Ceci fait, Karthus reprit sa route par-delà l’océan. Le pêcheur n’était que le premier. Il en avait encore tant d’autre à libérer.



Singed – Transmutation

Singed appuya sur le piston de sa seringue pour en faire sortir les bulles d’air et s’approcha de l’homme allongé sur sa table de travail. Ses cheveux étaient sales et mal taillés et une épaisse barbe lui mangeait le visage. Singed lui avait retiré son haut pour plus de commodité, et avait attaché solidement ses chevilles et poignets. Pour l’instant les substances dont il avait sans aucun doute abusé l’avaient plongé dans un profond état d’inconscience, mais il n’allait pas tarder à se réveiller et alors ses liens ne seraient pas de trop. Singed savait que ses traitements pouvaient être difficile à supporter. Il repéra une veine bien marquée sur le bras de son cobaye, y inséra son aiguille et y déversa son produit.

L’effet se fit immédiatement sentir. L’homme ouvrit les yeux en hurlant et son corps s’arqua, tentant vainement de se défaire de ses entraves.

– Endure la douleur, dit Singed. Supporte la. Elle sert un grand dessein.

Il n’avait pas pour habitude de parler à ses cobayes, s’étant toujours contenté jusque là de rats ou autres bestioles qu’il pouvait trouver dans les tréfonds de Zaun. Mais ce jour-là, il était tombé sur ce drogué inconscient et y avait vu une opportunité intéressante. S’il avait pu faire de précieuses découvertes sur ses cobayes animaux, le corps humain leur était largement supérieur et d’autant plus passionnant.

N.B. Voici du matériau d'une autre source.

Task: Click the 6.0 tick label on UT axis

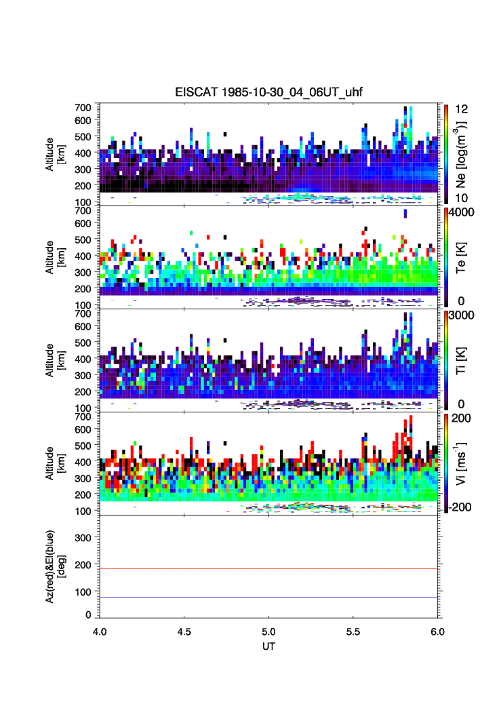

Singed sortit un calepin et nota consciencieusement les symptômes qu’il observait. Une contraction des muscles. Une écume qui s’échappait de sa bouche. Des yeux injectés de sang. Et une puissante douleur, à en juger par les hurlements qu’il poussait sans discontinuer. Singed le laissait faire. Son laboratoire se trouvait dans un coin suffisamment isolé pour que cela n’attire l’attention de personne, et les cris étaient une réaction de l’organisme comme une autre, à prendre tout autant en considération pour ses observations.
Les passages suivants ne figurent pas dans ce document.